> Selected passage:
════
His famous black and white halved colours have been carried with distinction at the highest level, with horses like the 1982 1,000 Guineas winner On the House and the 1987 Derby runner-up Most Welcome, both of which he bred.

But Oppenheimer's contribution to racing ended not just with his own horses. He played a significant part in the advancement of sponsorship, without which the sport would struggle to survive today.

His family's diamond company De Beers had a huge effect on racing with its long-standing sponsorship of the King George VI and Queen Elizabeth Diamond Stakes at Ascot, among the top races in the world. That sponsorship started in 1972, and Philip Oppenheimer won his "own" race in 1978 with the victory of Ile de Bourbon, in which he owned a share. The colt also won the Coronation Cup a year later as a four-year-old.

Educated at Harrow and Cambridge, where he was a boxing blue, Oppenheimer was a member of the famous Anglo-South African diamond family. He joined the company in 1934, starting in the Central Selling Organisation, learning the intricacies of sorting and valuing rough diamonds, first in London, then in Antwerp.

He served on the board of De Beers from 1956 and as chairman of one of its branches, the Diamond Trading Company, from 1975, during a particularly difficult time for the company, and it is to his credit that it was not irreparably tarnished by association with apartheid.

Despite having briefly ridden as an amateur rider, Oppenheimer did not start to own horses until his late forties. His first winner was Little Redskin in 1959.

Six years later he made a significant purchase, the Hascombe Stud in Newmarket, which he merged with his own Valiant Stud, named after his children Valerie and Anthony. It was from here that most of his top winners were bred.

Many of them descend from one of his first brood mare purchases, Stop Your Tickling. She produced Miba, who won two top races for fillies in 1965, the Princess Elizabeth and Pretty Polly Stakes. She in turn was dam of African Dancer, third to Pawneese in the 1976 Oaks.

African Dancer produced the good handicapper On Show, herself dam of the leading juvenile Welney, and his half-sister Inchmurrin, winner of the Child Stakes and dam of Inchinor, a leading miler during the 1993 season.

Oppenheimer achieved the ambition of any owner in winning a Classic, the 1982 1,000 Guineas, with On the House, which was also third in the Irish equivalent and beat the colts and the older generation in the Sussex Stakes at Goodwood. At the same Goodwood meeting, another Oppenheimer filly, Dancing Rocks, beat that year's Oaks winner Time Charter in the Nassau Stakes.

When Oppenheimer did buy racehorses, rather than breed his own, the purchases were often shrewd. One example was the Derby runner-up Most Welcome, whose form had tapered off by the time Oppenheimer bought him in 1988. He went on to be placed in the Turf Classic at Belmont Park, one of America's top turf races, and beat a field of outstanding milers as a five-year- old in the 1989 Lockinge Stakes at Newbury.
════
> Data provided:
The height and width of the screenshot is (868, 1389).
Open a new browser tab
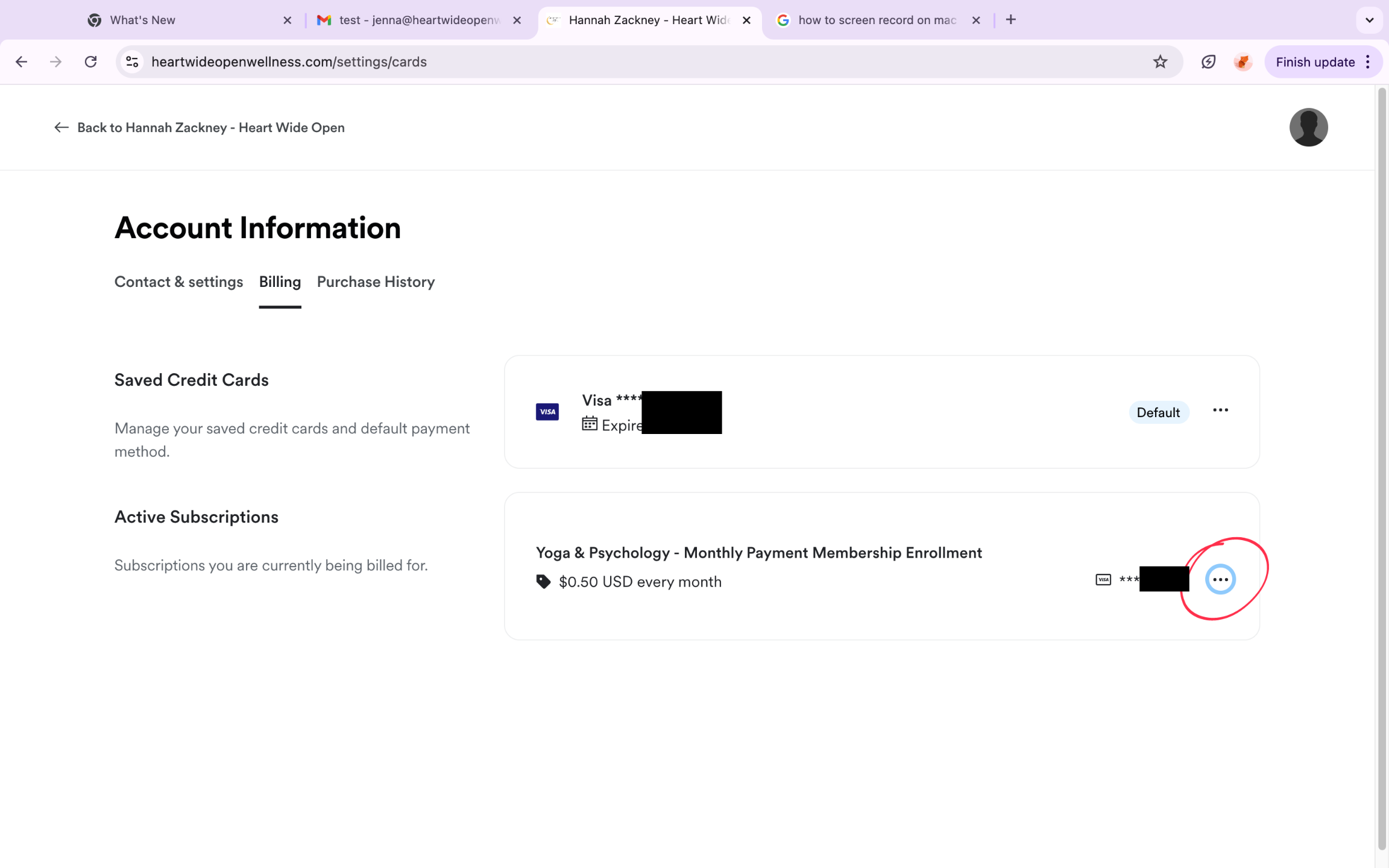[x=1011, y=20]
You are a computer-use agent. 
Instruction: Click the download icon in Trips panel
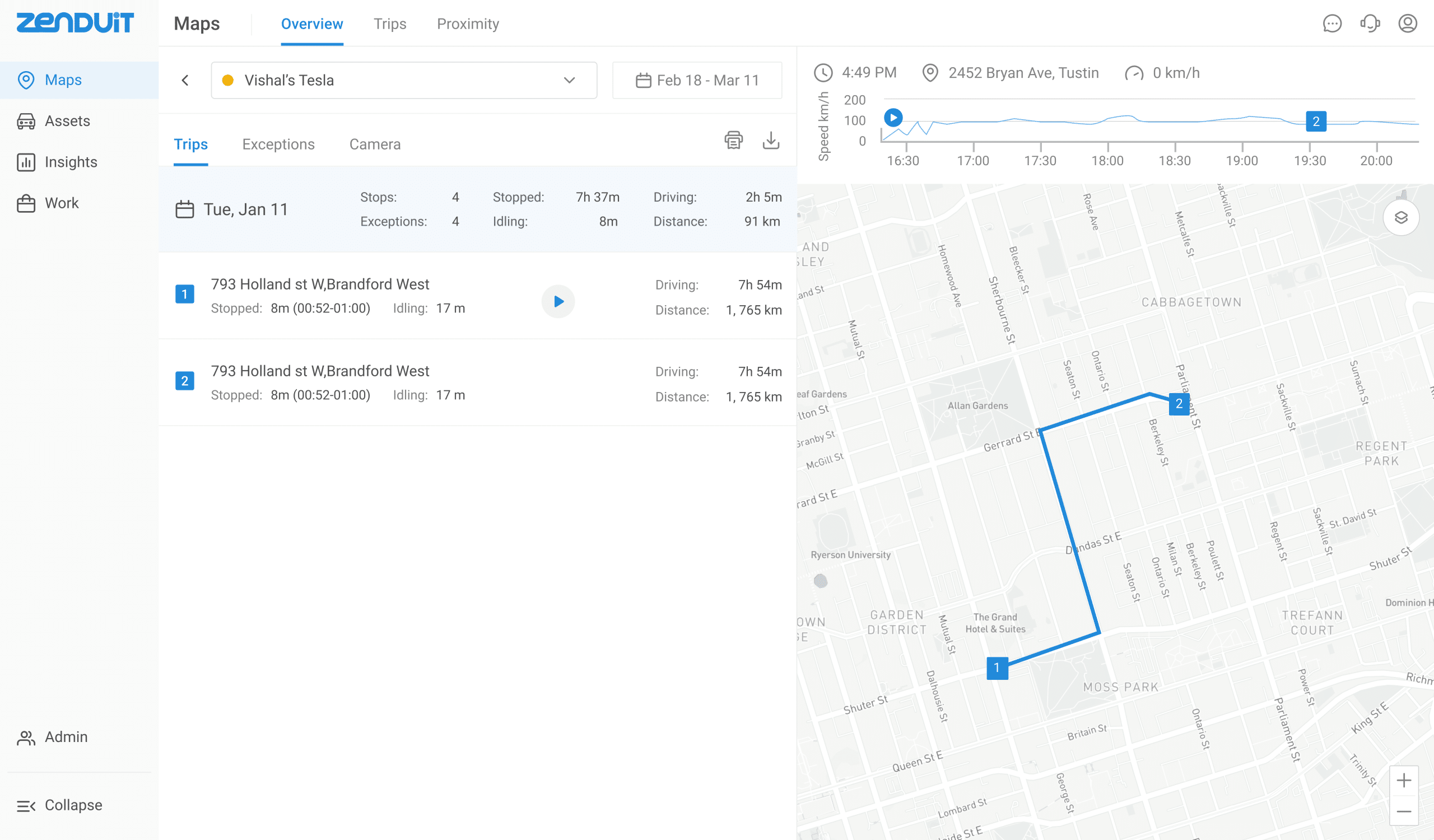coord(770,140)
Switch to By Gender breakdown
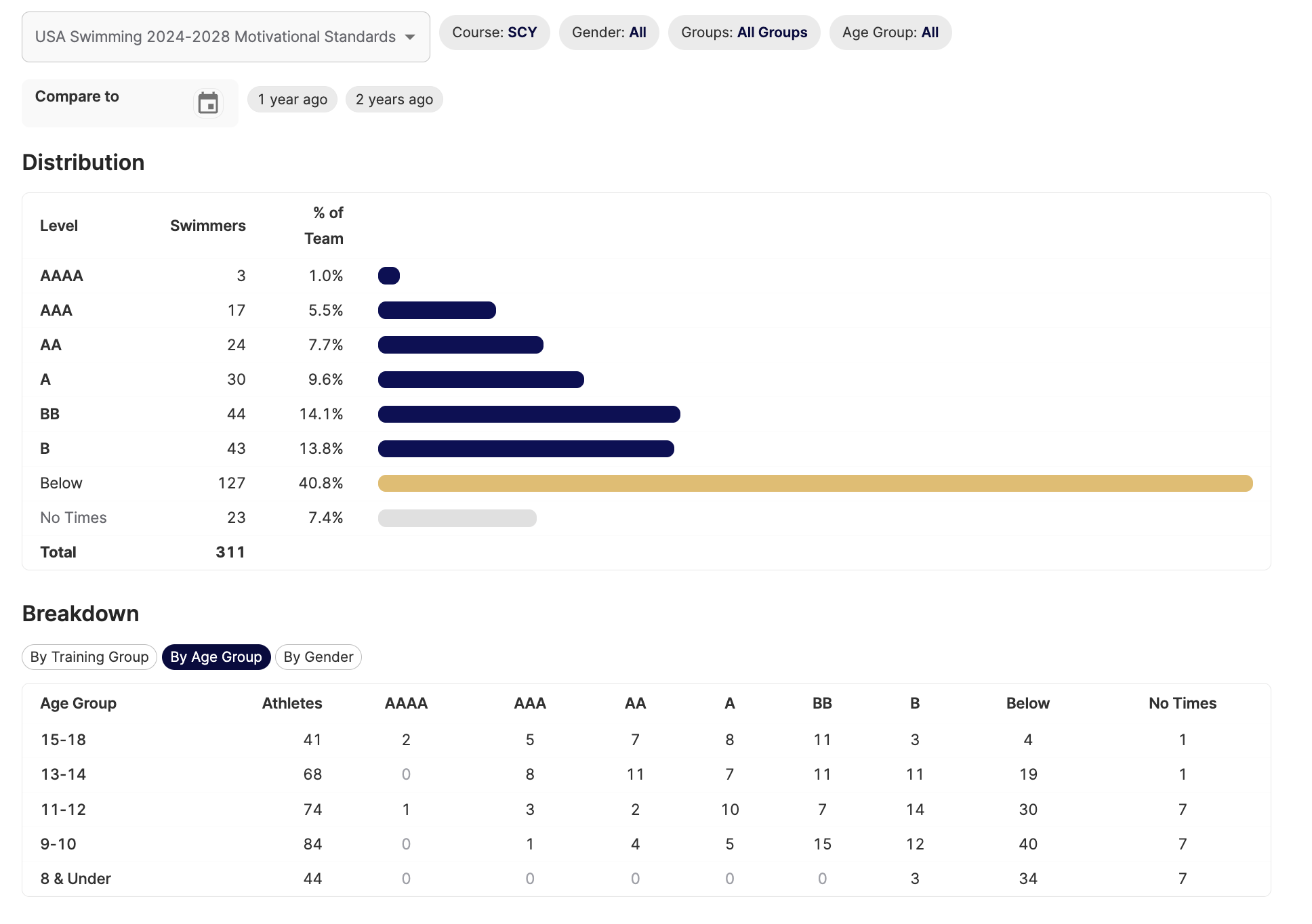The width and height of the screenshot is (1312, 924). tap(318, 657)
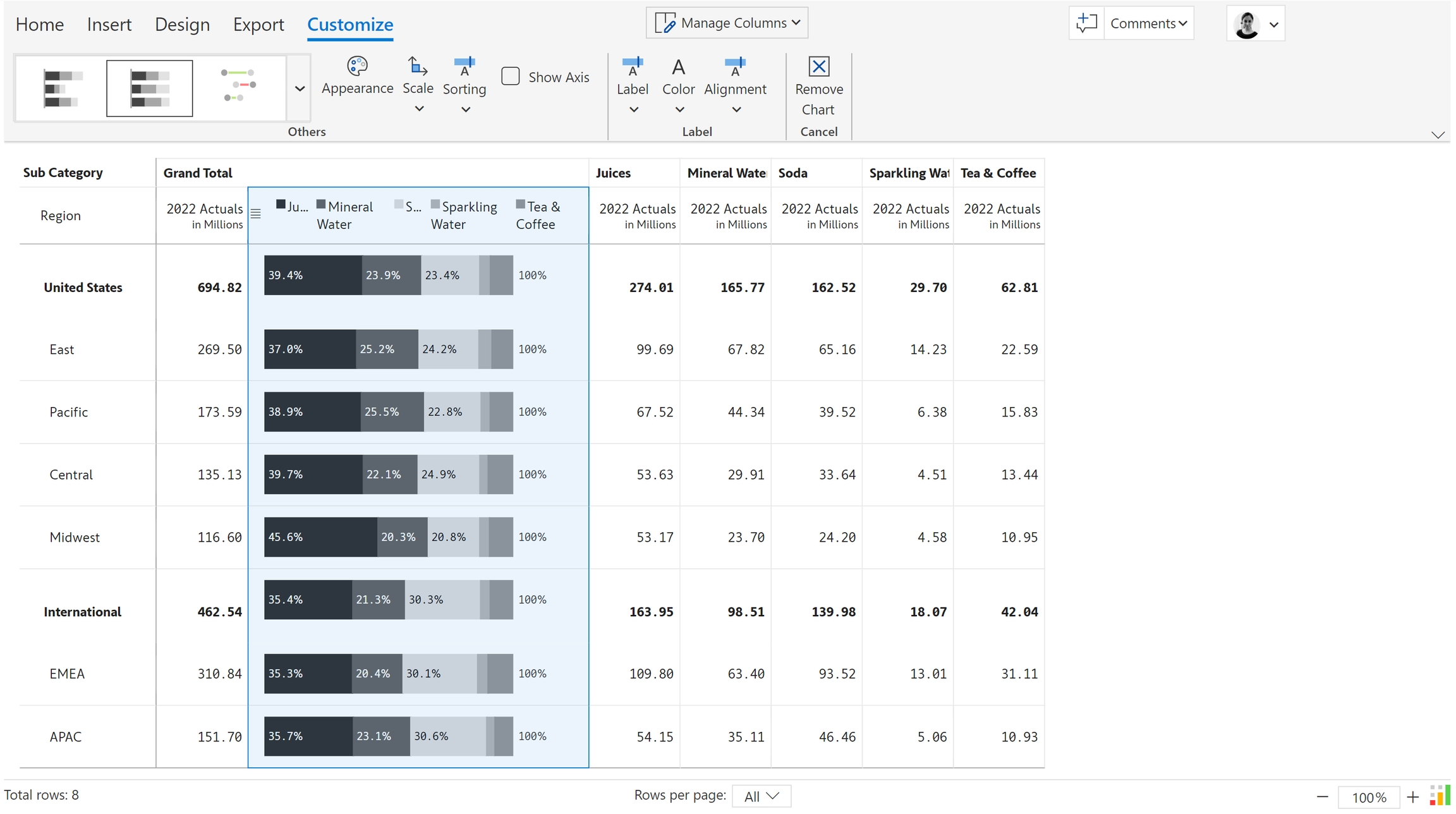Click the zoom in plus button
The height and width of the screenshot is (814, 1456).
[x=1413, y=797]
════
> Work to do: Quote the Oppenheimer passage word for word, beginning at the words "Many of them" and stopping after the words "the Nassau Stakes.". The rows have nothing to do with the Oppenheimer passage.

> Solution:
Many of them descend from one of his first brood mare purchases, Stop Your Tickling. She produced Miba, who won two top races for fillies in 1965, the Princess Elizabeth and Pretty Polly Stakes. She in turn was dam of African Dancer, third to Pawneese in the 1976 Oaks.

African Dancer produced the good handicapper On Show, herself dam of the leading juvenile Welney, and his half-sister Inchmurrin, winner of the Child Stakes and dam of Inchinor, a leading miler during the 1993 season.

Oppenheimer achieved the ambition of any owner in winning a Classic, the 1982 1,000 Guineas, with On the House, which was also third in the Irish equivalent and beat the colts and the older generation in the Sussex Stakes at Goodwood. At the same Goodwood meeting, another Oppenheimer filly, Dancing Rocks, beat that year's Oaks winner Time Charter in the Nassau Stakes.